*Activity*.
In the material below, the lines from the one containing "Shipping & Returns (103, 1322)" through the one containing "Abbrechen (592, 431)" are to be given again exactly, ends included, and no others.

*Records for the task*.

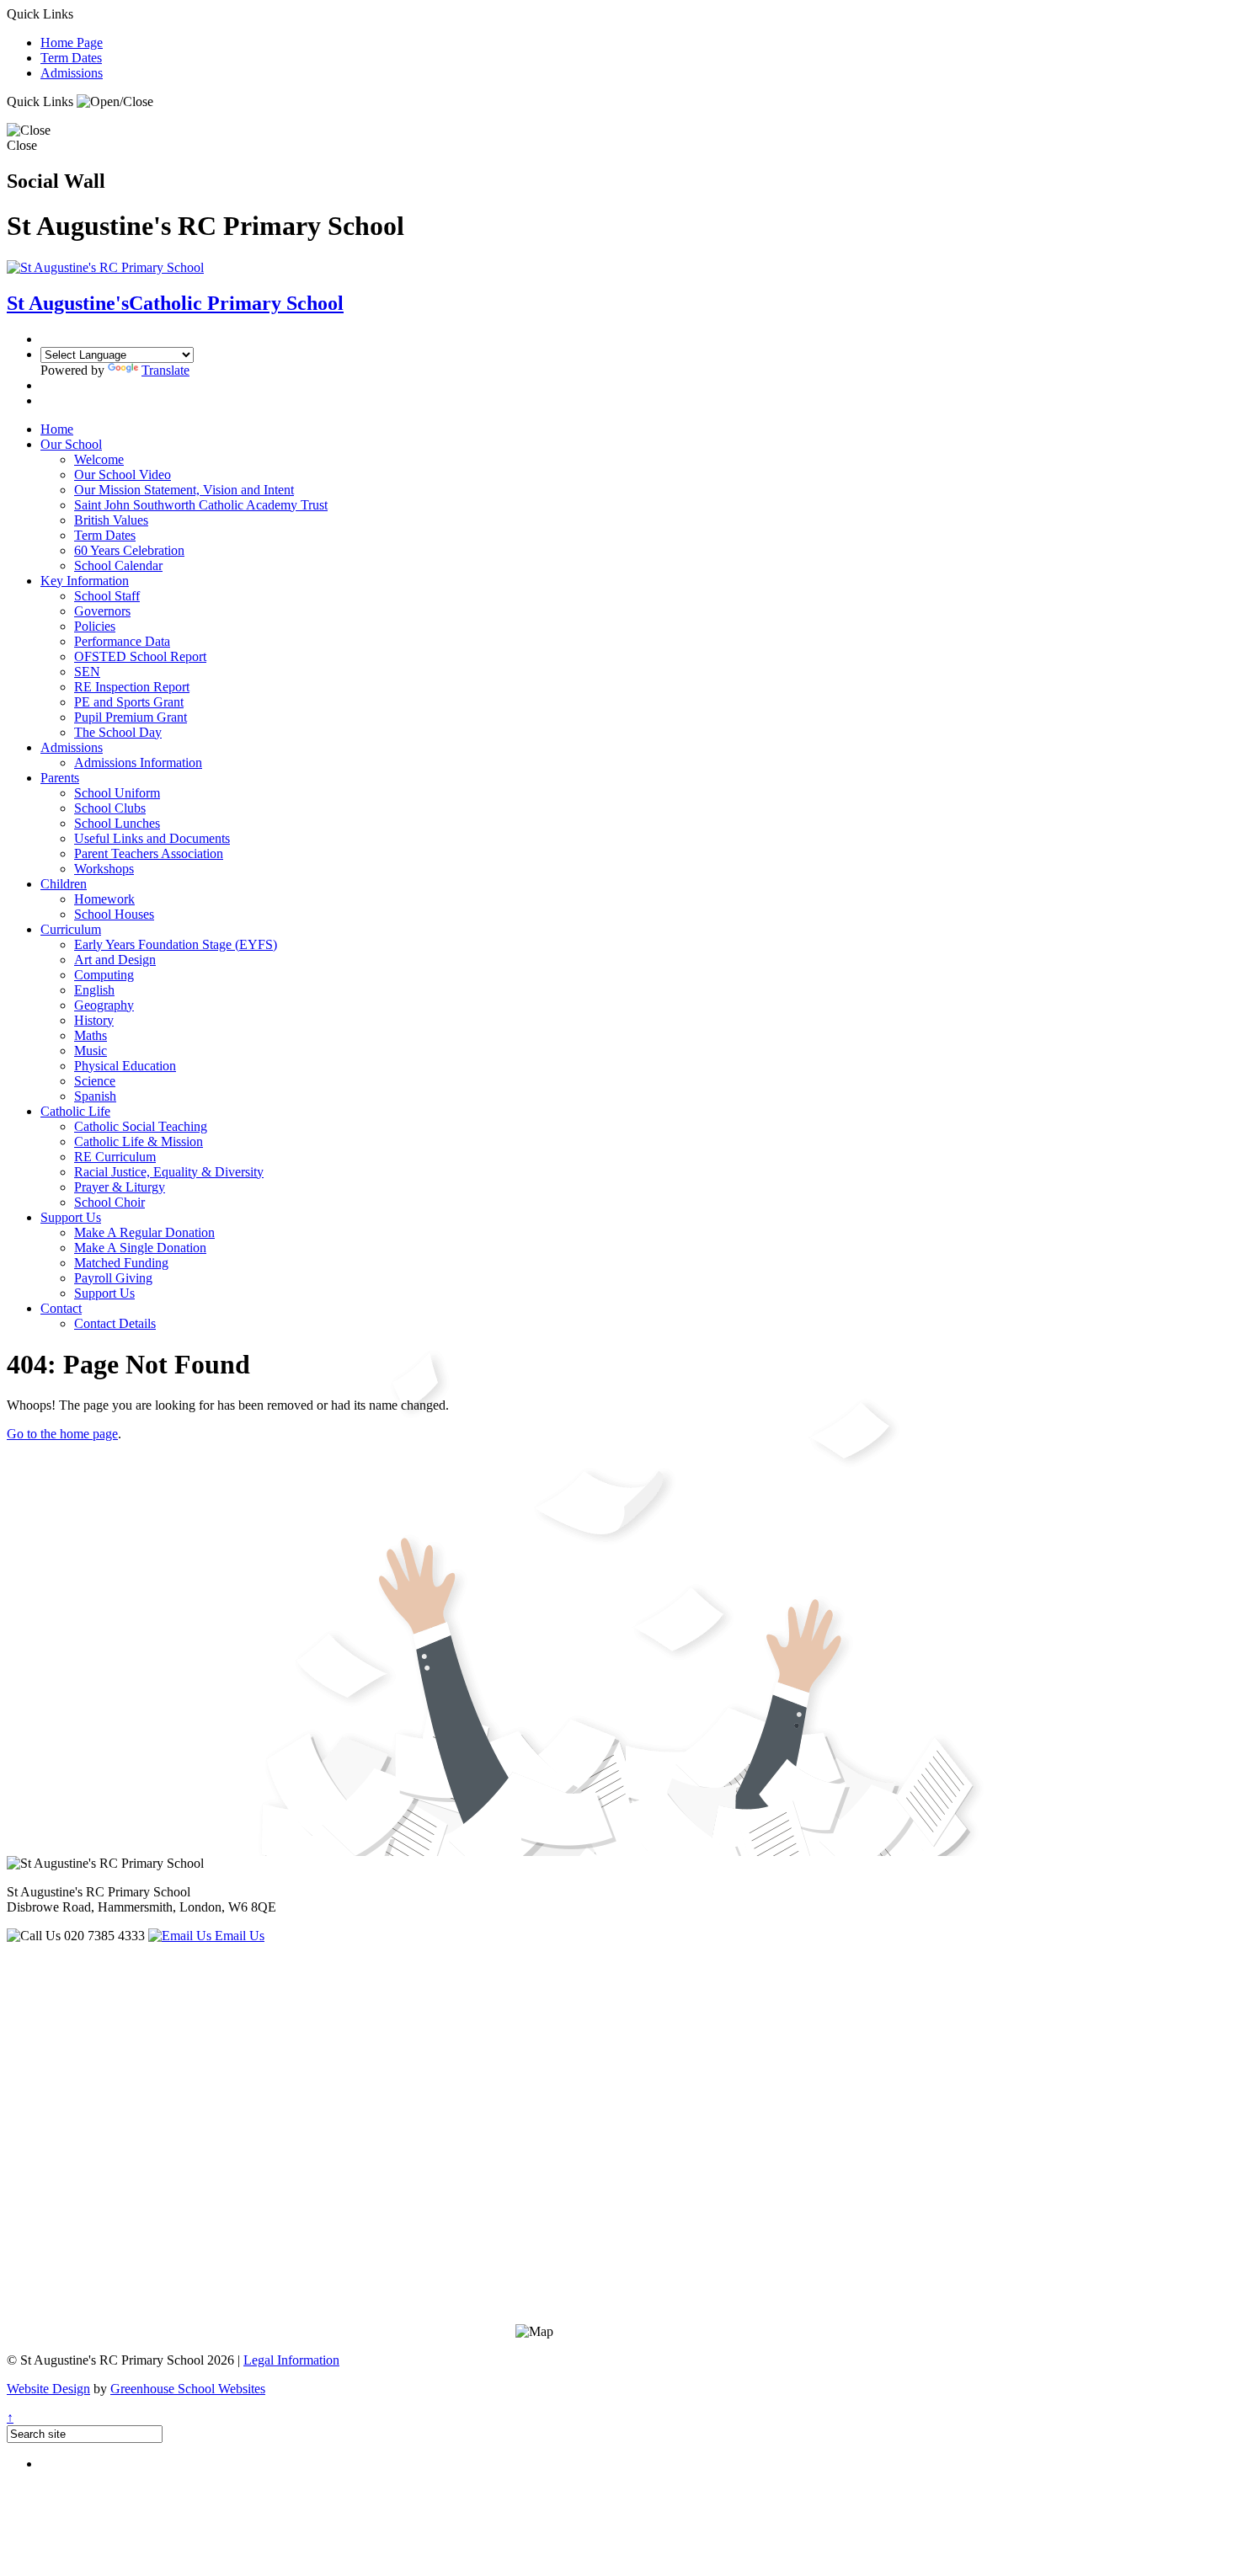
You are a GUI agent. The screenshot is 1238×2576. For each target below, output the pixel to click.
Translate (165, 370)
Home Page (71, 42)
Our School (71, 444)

...

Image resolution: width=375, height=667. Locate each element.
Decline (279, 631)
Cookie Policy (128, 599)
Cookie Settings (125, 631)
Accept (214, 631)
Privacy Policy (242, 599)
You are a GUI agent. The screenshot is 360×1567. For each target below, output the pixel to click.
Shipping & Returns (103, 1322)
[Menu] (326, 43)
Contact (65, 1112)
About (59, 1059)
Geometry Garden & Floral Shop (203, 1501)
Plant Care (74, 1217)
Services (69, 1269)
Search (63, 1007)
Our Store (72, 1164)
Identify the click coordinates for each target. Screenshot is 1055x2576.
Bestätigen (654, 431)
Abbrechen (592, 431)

*Answer to this task*.
Shipping & Returns (103, 1322)
[Menu] (326, 43)
Contact (65, 1112)
About (59, 1059)
Geometry Garden & Floral Shop (203, 1501)
Plant Care (74, 1217)
Services (69, 1269)
Search (63, 1007)
Our Store (72, 1164)
Identify the click coordinates for each target. Screenshot is 1055x2576.
Bestätigen (654, 431)
Abbrechen (592, 431)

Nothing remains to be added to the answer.